The Ottoman government made use of concentration camps “with inadequate food and shelter to deport Armenians into the Syrian desert as part of an orchestrated genocide.”  Estimates of one million or more Armenians were murdered in this manner.

In the U.S., German nationals were automatically classified as enemy aliens. Two of four main World War I-era internment camps were located in Hot Springs, North Carolina, and Fort Oglethorpe, Georgia. Attorney General A. Mitchell Palmer wrote that, "All aliens interned by the government are regarded as enemies, and their property is treated accordingly."
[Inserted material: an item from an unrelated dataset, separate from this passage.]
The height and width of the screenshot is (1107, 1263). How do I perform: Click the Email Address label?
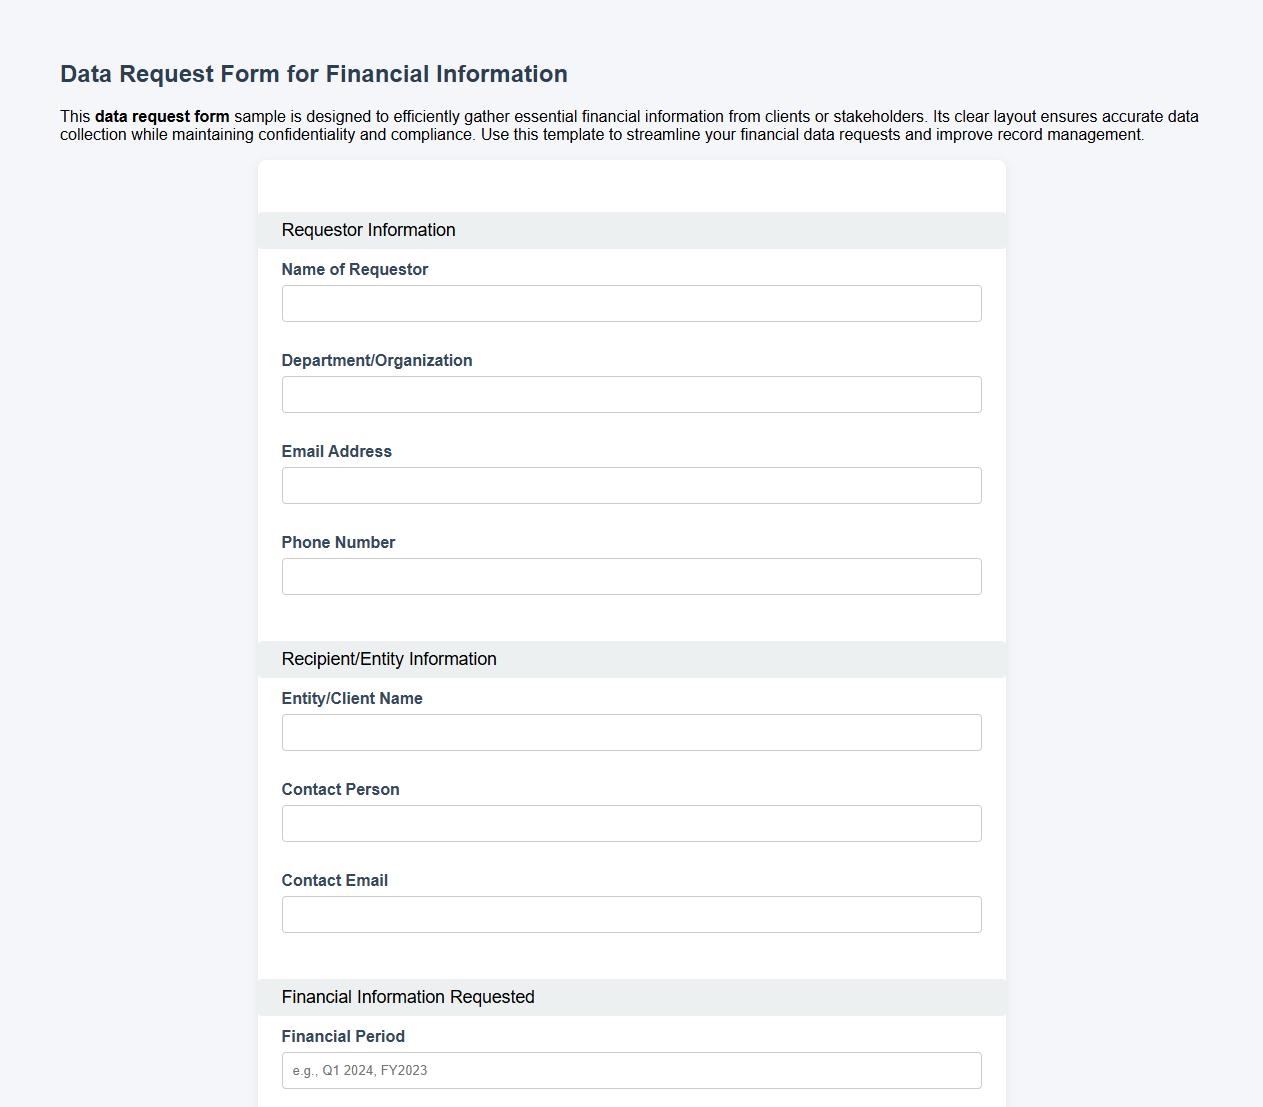pyautogui.click(x=336, y=451)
By the end of the war, more than 800,000 civilians had been held in concentration camps, with hundreds of thousands more forced into exile in remote regions. The conditions for these camps had nominally improved, with visits by the Red Cross and even mail delivery, so that an internment was not necessarily a death sentence. 

But then, of course, came World War II and the Nazi run concentration camps which were more accurately described as death camps. The names Buchenwald, Dachau, and Auschwitz have become synonymous with mass murder.

During this period, concentration camps were used elsewhere, but with much better conditions. In the U.S. there were Japanese internment camps and the Soviet Union developed their own gulag of camps—not pleasant but not an automatic death sentence, either. 

 Unlike General Campos, we made a choice a long time ago to use this particular tool of war, even if the inhabitants suffered. In the 1960s, the strategic hamlet program in Vietnam was an effort similar to the reconcentrations in Cuba, isolating the guerillas fighters from the villagers that supported them.  The hamlets were not death camps, but were probably slightly worse than the Japanese internment camps, but likely far better than the treatment of the Native Americans, resettled against their will along The Trail of Tears. A trail that ended in Oklahoma for some, and for many others, that ended in the grave. 

When reports of  sickness and death start piling up from our shiny new concentration camps in the mosquito swarmed everglades (Alligator Alcatraz), or from our far flung gulag stretching from El Salvador (Bukele’s bootcamp) to Sudan, remember: it’s a tool of war we’ve used for centuries. Many times in these camps, death isn’t an accident; it’s an intention.